Born in 1947 in Paris, Marc Petit is a former pupil of the Ecole Normale Supérieure. A poet, novelist, essayist and translator of German poets, Marc Petit has published more than twenty works including Architects of ice (1991), The Compagnie des Indes (1998),The Kolmogoroff equation(2003),The Night of the Sorcerer(2006).
A collector of primitive art from more than 30 years, Marc Petit was particularly keen to promote the primal art of the Himalaya population, largely unknown to primitive art lovers and museums until the 1990s. He has undertaken over a dozen trips to Nepal, which has allowed him to constitute an absolutely remarkable collection of Himalayan masks. Most of these masks date back to the 19th and 20th centuries. The entirety of his collection was published by Marc Petit himself in a book entitled, "A masques découverts-regards sur les arts primitifs de l’Himalaya" (1995). This book was awarded the grand prix du livre des arts of the Société des gens de lettres.
Donation of 25 Nepalese masks
Marc Petit donated 25 19th century Nepalese masks to the musée du quai Branly in 2003. These are subject to the right of usufruct and five of the masks are already exhibited in the Asia section of the Museum's Permanent Collections.

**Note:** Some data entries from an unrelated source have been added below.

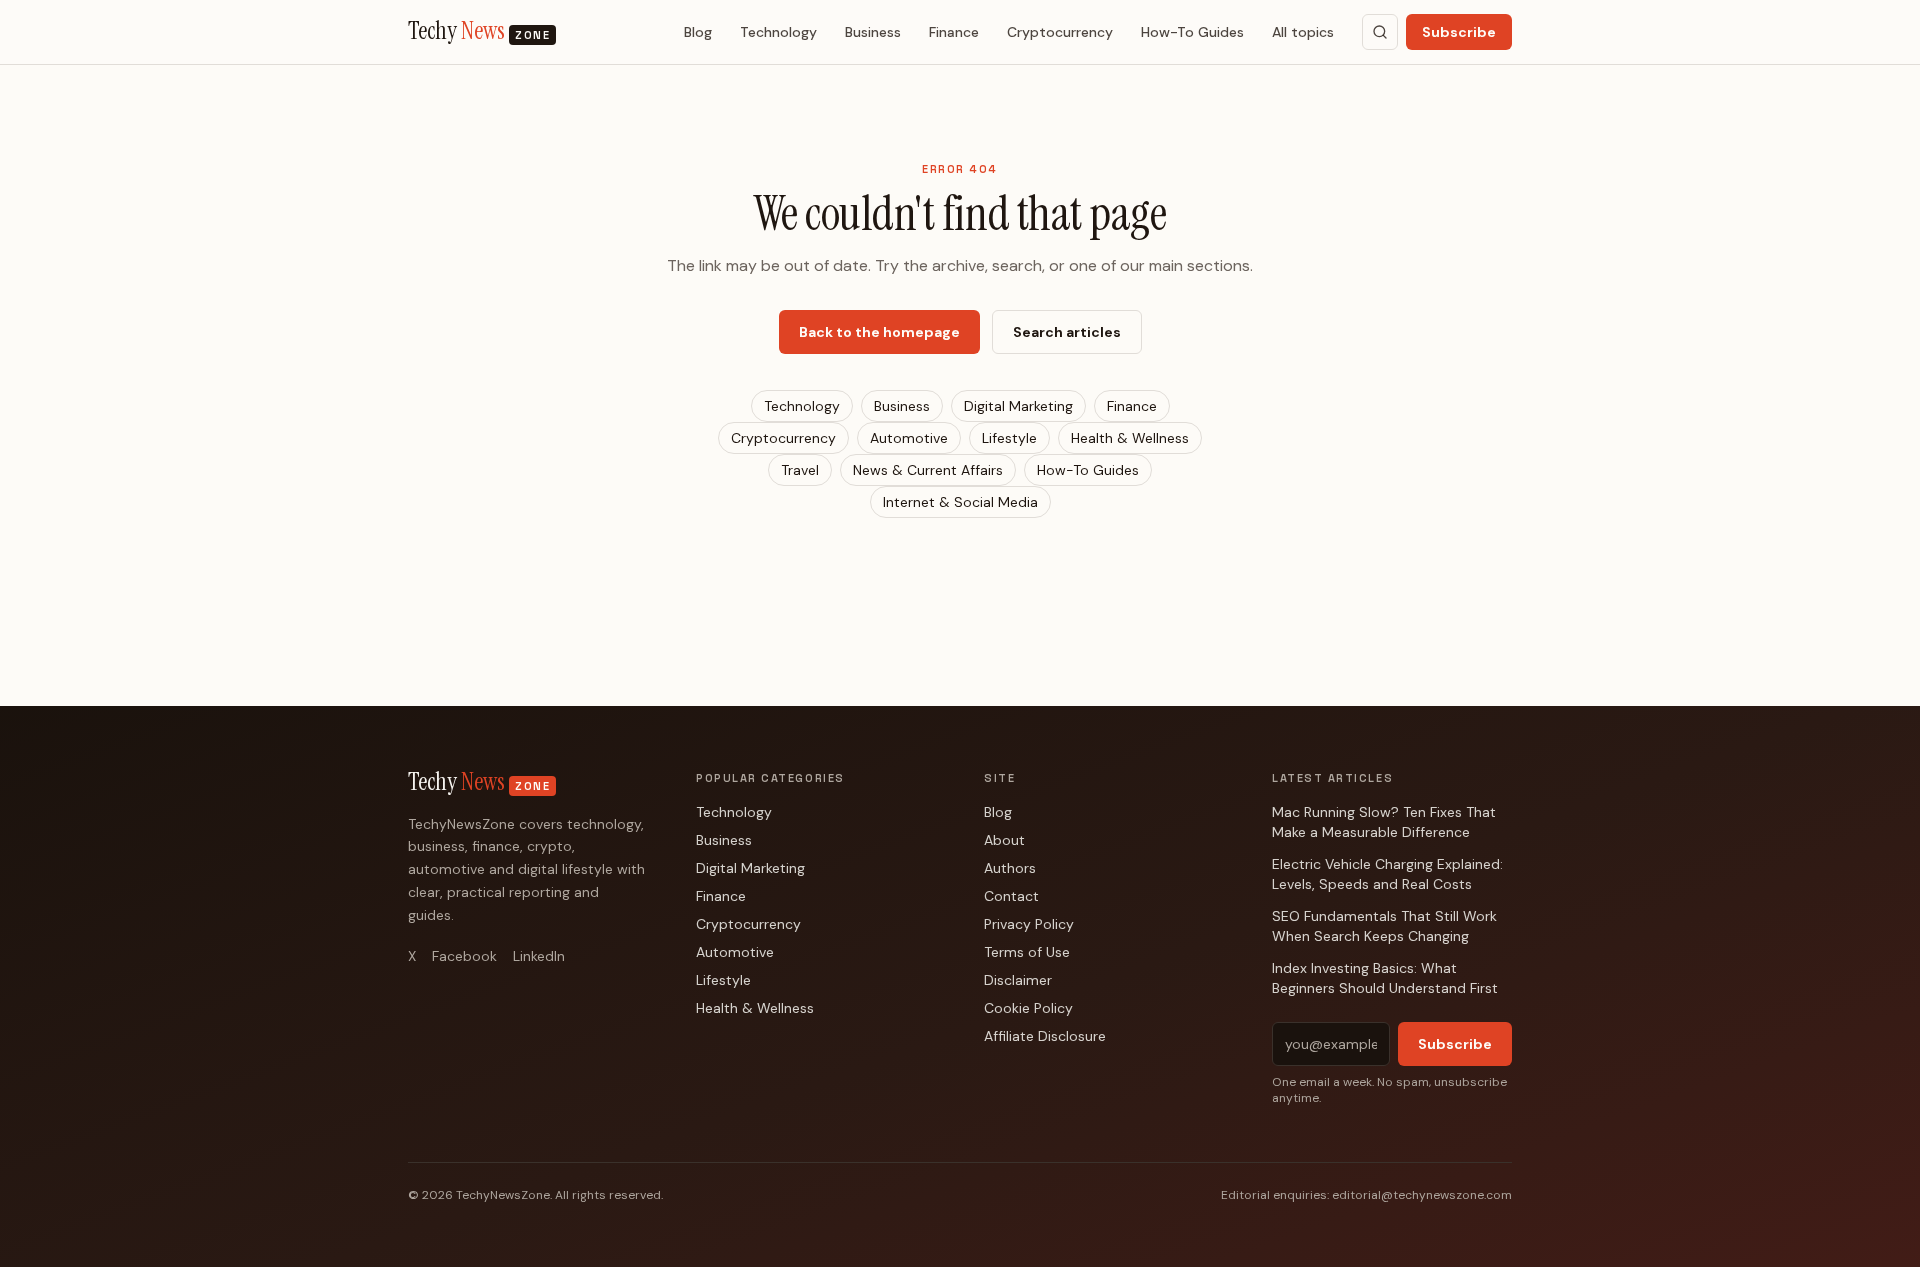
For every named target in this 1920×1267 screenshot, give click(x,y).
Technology (778, 32)
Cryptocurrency (1060, 32)
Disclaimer (1018, 980)
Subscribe (1459, 32)
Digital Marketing (1018, 406)
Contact (1011, 896)
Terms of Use (1027, 952)
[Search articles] (1380, 32)
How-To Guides (1192, 32)
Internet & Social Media (960, 502)
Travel (800, 470)
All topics (1303, 32)
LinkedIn (539, 956)
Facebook (464, 956)
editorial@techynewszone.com (1422, 1195)
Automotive (909, 438)
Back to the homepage (879, 332)
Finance (954, 32)
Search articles (1067, 332)
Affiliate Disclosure (1045, 1036)
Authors (1010, 868)
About (1004, 840)
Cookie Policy (1028, 1008)
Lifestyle (1009, 438)
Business (873, 32)
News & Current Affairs (928, 470)
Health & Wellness (1130, 438)
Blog (698, 32)
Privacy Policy (1029, 924)
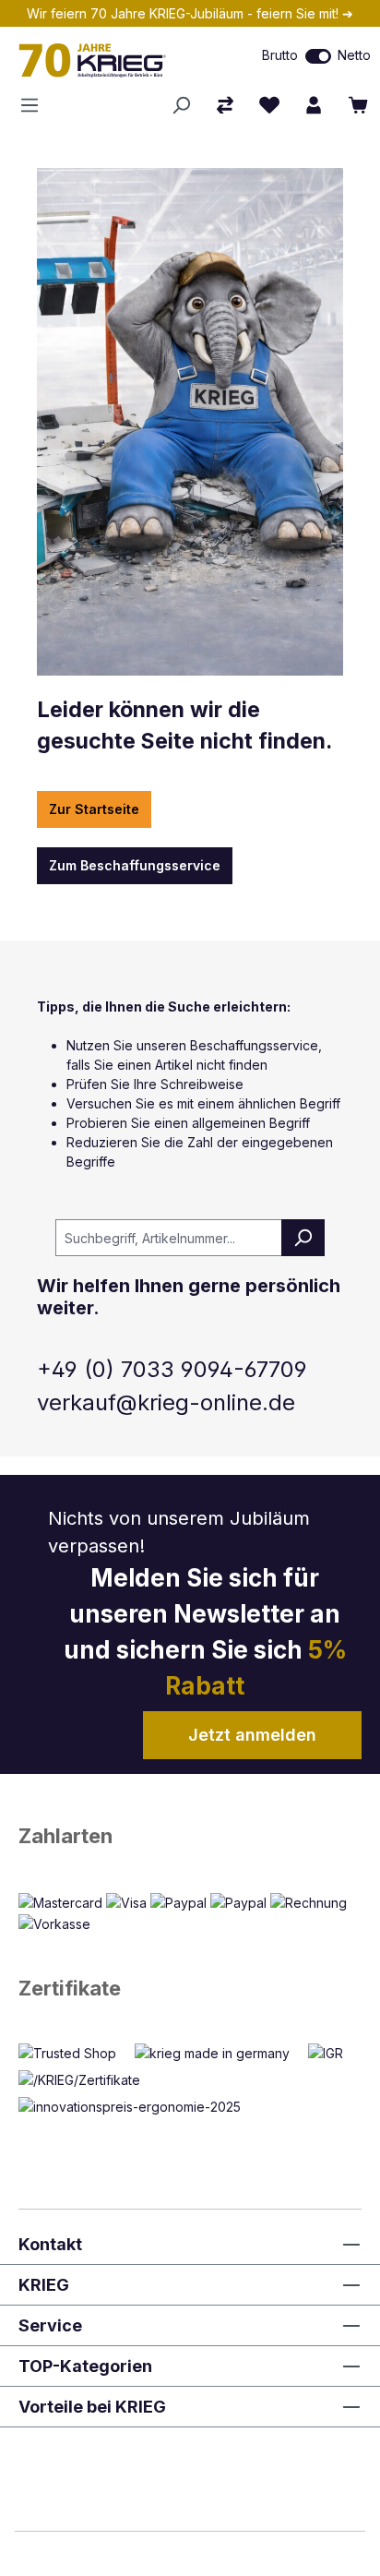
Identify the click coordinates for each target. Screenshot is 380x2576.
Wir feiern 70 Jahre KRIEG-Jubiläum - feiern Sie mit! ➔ (190, 13)
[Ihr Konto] (313, 105)
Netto (354, 55)
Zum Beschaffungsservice (134, 865)
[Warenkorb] (358, 105)
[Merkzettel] (269, 105)
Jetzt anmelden (252, 1734)
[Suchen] (181, 105)
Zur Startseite (94, 809)
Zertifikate (69, 1988)
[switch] (318, 56)
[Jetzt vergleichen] (225, 105)
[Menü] (35, 105)
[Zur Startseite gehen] (110, 60)
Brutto (280, 55)
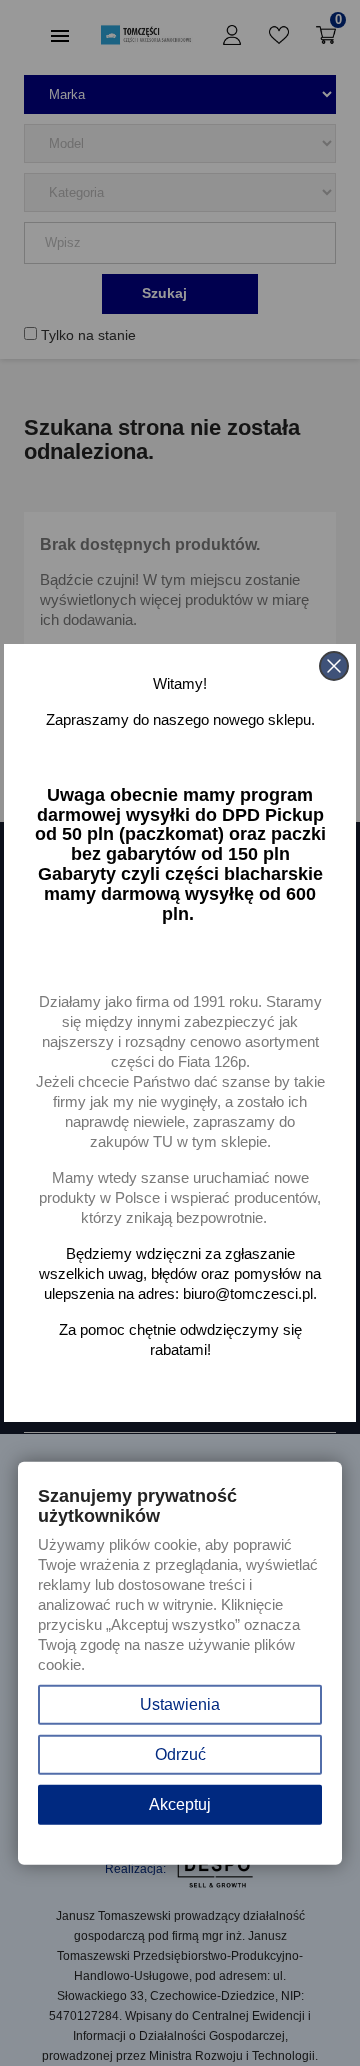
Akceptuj (180, 1804)
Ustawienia (180, 1704)
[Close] (334, 666)
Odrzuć (180, 1754)
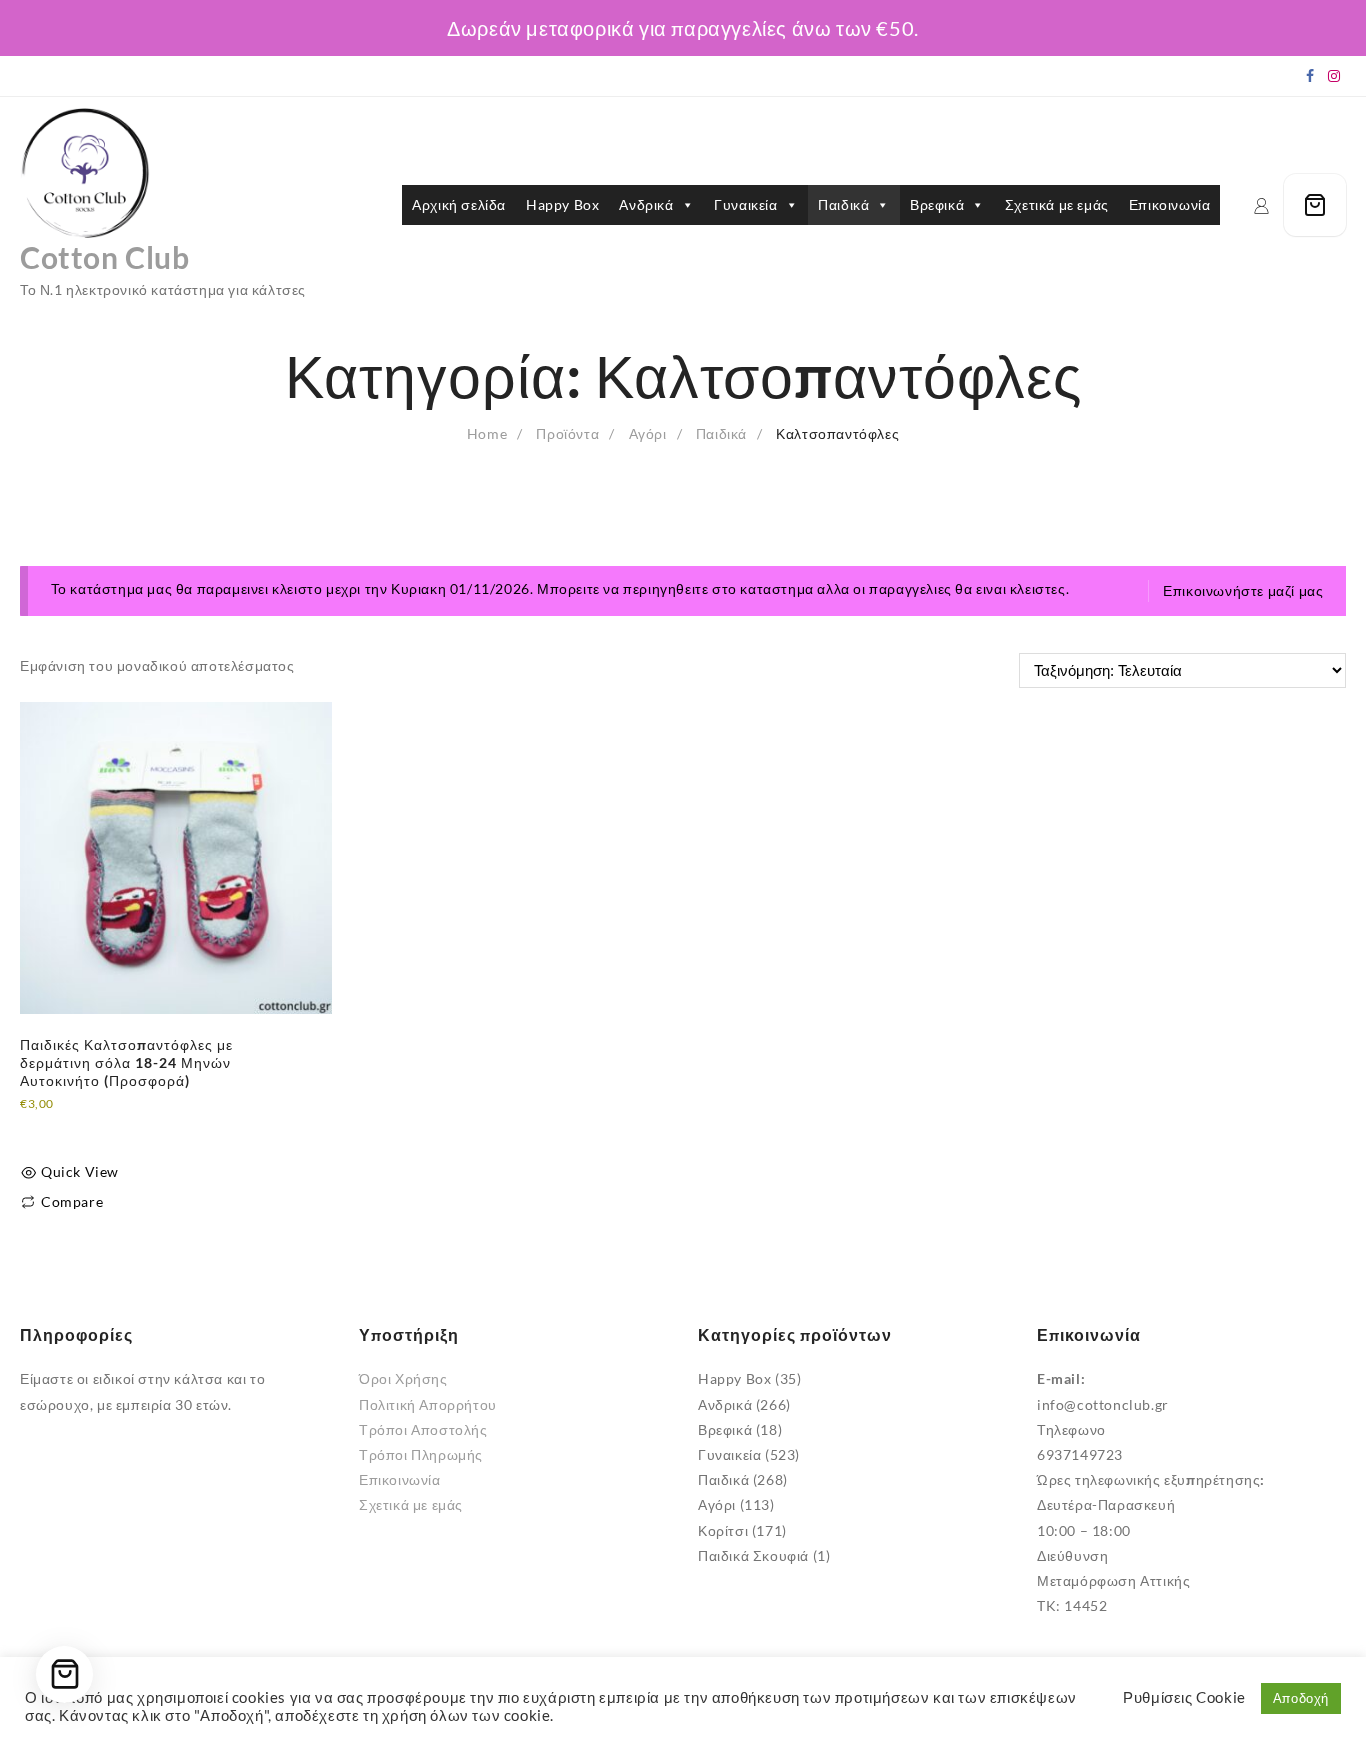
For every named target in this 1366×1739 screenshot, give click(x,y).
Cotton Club (105, 257)
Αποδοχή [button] (1301, 1698)
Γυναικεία (745, 204)
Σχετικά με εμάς (1057, 204)
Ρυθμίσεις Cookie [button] (1184, 1697)
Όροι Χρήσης (403, 1378)
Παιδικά (843, 204)
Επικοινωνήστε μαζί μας (1243, 590)
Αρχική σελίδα (459, 204)
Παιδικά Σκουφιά (753, 1555)
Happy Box (562, 204)
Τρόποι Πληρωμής (421, 1454)
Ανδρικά (646, 204)
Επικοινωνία (1170, 204)
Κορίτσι (723, 1530)
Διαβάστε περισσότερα (96, 1127)
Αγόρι (717, 1504)
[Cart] (1315, 205)
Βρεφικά (937, 204)
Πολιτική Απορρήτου (428, 1404)
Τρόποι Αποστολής (423, 1429)
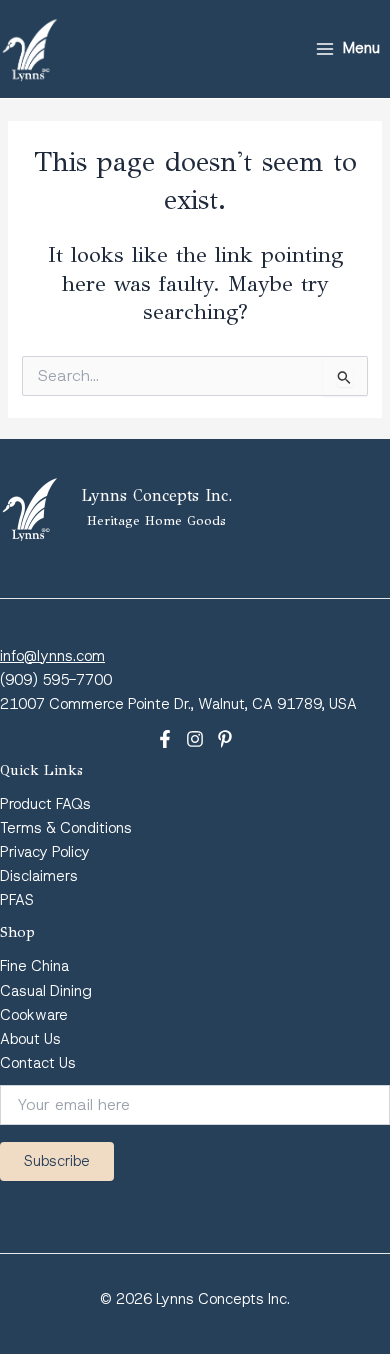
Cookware (34, 1015)
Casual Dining (46, 991)
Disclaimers (39, 876)
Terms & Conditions (66, 828)
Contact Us (38, 1063)
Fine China (34, 966)
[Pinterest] (225, 739)
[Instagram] (195, 739)
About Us (30, 1039)
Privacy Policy (45, 852)
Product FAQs (45, 804)
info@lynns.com (52, 656)
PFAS (17, 900)
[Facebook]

Several of these masks will be showcased in the exhibition: "Dans le blanc des yeux, masques Himalaya", (In the white of the eyes, Himalayan masks), which will be held at the Museum from November 9th 2010 to January 30th 2011.
Among these 25 masks, two dance masks exhibited in the Asia section are particularly worthy of attention.
Description of these two dance masks by Marc Petit in the book Musée du quai Branly- La Collection (Skira Flammarion, 2009)
«Simplification of shapes, an expressive concentration imprinted with a strange ambiguity, mid-way between the serious and the grotesque, derision and fear: who would believe that these works originate from the Himalayas?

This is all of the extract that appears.